> [What to do]
Please filter the data down to the lines that include the word "grid" and copy them.

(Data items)
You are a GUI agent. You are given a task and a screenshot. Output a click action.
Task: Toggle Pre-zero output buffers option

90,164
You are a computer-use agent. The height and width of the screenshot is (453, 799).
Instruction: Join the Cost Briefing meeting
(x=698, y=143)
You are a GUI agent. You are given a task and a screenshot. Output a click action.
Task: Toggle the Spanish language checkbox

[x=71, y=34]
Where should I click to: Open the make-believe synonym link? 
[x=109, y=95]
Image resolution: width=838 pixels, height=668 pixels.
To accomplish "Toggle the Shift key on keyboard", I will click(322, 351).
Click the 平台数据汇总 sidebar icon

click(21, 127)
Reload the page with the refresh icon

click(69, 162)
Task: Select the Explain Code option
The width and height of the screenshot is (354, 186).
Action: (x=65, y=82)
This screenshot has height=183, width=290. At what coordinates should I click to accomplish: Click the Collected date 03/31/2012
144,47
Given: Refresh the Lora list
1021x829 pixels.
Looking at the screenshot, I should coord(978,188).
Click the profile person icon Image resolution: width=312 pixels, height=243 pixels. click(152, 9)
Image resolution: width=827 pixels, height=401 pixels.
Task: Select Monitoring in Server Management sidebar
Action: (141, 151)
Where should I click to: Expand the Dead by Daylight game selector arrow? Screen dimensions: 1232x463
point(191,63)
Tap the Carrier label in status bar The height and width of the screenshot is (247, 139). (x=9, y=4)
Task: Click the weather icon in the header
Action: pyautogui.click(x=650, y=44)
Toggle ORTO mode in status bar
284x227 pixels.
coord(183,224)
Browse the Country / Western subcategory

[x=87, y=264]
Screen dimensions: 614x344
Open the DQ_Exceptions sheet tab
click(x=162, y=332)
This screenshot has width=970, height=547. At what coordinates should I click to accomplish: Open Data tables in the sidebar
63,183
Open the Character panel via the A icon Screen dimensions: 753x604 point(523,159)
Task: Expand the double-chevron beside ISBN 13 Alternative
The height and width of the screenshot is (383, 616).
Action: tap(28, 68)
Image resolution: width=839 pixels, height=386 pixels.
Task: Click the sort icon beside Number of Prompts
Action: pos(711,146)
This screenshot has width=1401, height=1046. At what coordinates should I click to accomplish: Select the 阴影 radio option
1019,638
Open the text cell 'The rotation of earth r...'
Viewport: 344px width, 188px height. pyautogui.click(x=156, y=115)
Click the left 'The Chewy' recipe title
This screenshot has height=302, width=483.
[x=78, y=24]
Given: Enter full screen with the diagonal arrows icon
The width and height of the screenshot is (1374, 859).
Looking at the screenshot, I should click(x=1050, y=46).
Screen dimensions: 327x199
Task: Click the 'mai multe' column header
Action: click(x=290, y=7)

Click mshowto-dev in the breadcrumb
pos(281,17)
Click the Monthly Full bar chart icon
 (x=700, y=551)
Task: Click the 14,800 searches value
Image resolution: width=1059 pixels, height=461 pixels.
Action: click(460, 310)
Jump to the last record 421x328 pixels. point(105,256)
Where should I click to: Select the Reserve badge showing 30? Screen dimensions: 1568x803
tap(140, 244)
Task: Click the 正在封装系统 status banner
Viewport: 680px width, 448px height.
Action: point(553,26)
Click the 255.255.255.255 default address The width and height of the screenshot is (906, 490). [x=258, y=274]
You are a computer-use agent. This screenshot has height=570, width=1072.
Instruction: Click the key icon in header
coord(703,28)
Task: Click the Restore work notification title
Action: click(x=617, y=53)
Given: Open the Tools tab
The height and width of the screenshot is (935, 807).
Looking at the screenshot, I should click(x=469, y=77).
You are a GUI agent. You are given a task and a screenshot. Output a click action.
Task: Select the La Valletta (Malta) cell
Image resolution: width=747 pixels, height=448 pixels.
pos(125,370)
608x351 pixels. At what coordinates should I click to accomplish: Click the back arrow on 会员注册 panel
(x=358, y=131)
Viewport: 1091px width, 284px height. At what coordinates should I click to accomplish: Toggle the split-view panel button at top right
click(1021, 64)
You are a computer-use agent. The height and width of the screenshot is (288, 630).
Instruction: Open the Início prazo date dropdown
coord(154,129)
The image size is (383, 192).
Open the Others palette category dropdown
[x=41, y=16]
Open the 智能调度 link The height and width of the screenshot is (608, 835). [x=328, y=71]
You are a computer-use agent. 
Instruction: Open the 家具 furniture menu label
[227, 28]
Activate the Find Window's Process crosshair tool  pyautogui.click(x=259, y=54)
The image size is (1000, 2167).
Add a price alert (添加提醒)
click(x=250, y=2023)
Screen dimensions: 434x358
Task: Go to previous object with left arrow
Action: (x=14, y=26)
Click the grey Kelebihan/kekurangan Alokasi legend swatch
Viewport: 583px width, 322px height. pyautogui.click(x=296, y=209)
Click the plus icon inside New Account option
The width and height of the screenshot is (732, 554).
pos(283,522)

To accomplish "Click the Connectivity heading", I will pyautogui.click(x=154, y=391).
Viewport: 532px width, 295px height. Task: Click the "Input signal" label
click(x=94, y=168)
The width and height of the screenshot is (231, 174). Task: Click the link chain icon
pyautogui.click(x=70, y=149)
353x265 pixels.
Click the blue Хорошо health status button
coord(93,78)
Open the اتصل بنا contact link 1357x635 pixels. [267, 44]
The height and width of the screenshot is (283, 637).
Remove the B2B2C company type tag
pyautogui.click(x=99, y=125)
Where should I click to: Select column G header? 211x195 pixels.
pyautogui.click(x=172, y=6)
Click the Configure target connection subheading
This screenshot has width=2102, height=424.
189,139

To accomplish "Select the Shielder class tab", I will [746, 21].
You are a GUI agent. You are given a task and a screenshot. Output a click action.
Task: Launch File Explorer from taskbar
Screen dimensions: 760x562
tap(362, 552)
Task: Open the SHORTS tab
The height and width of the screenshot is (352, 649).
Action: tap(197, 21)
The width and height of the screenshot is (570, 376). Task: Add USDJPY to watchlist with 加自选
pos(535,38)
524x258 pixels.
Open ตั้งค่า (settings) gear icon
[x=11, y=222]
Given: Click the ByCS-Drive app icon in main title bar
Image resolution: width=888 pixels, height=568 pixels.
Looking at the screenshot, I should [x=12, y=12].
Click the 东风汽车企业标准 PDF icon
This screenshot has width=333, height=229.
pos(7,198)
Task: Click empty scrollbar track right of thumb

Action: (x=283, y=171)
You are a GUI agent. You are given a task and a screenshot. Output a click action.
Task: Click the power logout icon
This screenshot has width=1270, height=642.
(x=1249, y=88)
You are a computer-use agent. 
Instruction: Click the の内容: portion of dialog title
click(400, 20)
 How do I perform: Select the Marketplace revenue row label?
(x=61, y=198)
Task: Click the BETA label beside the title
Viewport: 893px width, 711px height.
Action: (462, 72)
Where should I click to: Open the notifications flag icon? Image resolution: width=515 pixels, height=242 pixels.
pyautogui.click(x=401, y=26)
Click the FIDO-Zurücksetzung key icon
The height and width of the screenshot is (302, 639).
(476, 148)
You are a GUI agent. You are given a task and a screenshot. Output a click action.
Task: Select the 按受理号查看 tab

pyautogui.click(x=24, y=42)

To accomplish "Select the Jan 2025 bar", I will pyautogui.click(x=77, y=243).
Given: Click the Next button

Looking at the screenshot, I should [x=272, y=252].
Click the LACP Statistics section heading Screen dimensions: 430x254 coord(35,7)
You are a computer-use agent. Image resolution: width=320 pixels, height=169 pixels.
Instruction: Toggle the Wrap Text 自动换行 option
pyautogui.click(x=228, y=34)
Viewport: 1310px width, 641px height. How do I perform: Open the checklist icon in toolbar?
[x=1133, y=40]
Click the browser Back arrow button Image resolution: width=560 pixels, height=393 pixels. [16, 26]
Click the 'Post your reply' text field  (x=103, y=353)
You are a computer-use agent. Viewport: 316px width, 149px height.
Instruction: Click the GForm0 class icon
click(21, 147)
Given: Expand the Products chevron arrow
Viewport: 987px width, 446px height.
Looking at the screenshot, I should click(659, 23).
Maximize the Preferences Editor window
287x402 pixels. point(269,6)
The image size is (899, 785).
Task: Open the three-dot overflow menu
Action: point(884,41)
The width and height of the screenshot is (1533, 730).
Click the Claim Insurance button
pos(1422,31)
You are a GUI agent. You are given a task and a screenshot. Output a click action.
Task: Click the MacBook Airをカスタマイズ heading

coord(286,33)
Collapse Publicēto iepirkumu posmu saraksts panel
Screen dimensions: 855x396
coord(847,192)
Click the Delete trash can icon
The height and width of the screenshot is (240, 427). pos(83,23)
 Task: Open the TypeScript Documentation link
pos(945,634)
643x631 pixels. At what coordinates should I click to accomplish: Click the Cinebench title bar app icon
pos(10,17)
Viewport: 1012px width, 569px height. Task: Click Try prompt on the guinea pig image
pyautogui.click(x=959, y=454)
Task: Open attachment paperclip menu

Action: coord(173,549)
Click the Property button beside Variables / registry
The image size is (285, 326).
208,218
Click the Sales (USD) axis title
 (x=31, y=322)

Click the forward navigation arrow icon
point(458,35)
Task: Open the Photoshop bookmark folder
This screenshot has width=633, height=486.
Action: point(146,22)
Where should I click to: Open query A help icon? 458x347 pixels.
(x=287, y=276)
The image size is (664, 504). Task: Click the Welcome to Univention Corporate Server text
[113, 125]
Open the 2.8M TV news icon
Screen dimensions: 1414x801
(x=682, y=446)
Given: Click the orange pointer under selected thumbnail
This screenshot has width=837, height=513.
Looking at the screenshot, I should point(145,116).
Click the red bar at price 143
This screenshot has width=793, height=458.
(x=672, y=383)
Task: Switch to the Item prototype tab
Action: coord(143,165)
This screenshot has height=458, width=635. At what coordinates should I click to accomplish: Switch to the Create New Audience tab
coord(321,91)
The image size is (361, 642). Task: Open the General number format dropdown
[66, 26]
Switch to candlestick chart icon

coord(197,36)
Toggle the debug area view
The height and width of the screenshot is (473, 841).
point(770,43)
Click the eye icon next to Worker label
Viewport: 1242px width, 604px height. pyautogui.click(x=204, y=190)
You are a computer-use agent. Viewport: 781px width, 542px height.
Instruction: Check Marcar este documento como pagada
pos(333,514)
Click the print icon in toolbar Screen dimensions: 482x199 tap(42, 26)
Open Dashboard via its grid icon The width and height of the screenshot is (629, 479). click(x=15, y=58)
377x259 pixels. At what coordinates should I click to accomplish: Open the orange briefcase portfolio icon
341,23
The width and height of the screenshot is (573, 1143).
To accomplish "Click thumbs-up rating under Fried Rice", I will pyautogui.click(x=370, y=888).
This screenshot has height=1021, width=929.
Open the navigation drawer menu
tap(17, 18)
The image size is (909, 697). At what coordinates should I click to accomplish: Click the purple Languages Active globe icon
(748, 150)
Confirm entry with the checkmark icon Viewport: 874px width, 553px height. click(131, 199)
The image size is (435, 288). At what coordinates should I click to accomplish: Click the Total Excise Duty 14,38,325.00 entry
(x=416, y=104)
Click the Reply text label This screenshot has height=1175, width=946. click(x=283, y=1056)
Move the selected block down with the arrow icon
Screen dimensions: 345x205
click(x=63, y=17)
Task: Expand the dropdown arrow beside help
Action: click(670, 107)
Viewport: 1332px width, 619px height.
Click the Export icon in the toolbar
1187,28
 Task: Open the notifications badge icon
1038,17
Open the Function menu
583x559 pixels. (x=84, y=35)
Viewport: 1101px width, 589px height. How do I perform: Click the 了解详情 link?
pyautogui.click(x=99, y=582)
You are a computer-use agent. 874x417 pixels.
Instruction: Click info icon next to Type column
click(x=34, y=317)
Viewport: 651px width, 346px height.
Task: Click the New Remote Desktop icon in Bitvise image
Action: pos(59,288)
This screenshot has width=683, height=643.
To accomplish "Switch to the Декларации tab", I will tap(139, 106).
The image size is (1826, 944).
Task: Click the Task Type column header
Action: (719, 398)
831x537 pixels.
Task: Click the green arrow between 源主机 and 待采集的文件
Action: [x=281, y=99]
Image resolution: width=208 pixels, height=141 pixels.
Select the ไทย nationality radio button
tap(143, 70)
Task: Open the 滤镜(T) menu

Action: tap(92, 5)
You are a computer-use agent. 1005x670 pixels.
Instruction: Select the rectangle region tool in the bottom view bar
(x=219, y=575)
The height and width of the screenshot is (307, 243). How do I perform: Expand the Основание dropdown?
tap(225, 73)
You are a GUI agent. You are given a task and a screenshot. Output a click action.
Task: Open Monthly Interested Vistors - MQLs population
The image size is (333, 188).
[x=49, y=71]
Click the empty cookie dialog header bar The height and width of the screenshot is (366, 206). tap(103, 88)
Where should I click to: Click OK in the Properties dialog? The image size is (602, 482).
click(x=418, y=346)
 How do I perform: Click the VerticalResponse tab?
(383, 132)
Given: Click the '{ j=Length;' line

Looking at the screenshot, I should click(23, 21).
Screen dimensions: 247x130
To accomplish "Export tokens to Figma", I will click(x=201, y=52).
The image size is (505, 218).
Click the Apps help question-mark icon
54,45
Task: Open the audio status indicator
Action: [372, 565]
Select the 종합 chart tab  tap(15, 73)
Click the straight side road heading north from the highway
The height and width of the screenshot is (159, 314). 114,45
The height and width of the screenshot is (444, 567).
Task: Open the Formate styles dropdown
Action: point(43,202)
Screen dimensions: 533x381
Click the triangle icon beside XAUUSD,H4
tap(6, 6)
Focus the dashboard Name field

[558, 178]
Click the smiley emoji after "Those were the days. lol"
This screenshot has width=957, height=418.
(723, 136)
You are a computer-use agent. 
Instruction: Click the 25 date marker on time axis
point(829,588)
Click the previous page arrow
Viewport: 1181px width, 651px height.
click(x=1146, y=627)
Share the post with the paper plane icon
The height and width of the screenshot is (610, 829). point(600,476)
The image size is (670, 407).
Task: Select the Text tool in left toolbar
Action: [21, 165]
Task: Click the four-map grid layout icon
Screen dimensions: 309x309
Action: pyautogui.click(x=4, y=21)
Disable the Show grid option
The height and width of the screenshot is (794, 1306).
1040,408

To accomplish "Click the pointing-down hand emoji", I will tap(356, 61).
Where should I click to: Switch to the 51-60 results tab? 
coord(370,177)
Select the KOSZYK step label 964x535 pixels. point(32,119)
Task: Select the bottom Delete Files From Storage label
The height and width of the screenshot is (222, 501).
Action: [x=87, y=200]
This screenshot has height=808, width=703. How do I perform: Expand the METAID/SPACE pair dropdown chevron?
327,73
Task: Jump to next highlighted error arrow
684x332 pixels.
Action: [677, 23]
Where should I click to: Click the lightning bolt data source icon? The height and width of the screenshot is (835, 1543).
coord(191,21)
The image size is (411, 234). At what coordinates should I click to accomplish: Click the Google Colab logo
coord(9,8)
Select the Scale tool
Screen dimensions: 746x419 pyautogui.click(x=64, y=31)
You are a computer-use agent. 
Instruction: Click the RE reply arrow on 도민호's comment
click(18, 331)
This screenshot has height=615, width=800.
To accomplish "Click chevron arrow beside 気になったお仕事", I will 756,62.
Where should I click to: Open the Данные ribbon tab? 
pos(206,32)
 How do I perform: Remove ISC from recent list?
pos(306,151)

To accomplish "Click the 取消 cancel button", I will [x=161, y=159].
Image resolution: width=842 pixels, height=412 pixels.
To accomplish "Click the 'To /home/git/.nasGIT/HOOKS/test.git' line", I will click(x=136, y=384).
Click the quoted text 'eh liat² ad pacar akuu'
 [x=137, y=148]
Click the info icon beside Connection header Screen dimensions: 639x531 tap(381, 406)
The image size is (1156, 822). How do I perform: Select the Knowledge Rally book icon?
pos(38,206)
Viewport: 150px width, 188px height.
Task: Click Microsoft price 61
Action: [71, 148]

> [Exercise output]
Open Dashboard via its grid icon The width and height of the screenshot is (629, 479). click(x=15, y=58)
Task: Click the four-map grid layout icon
Disable the Show grid option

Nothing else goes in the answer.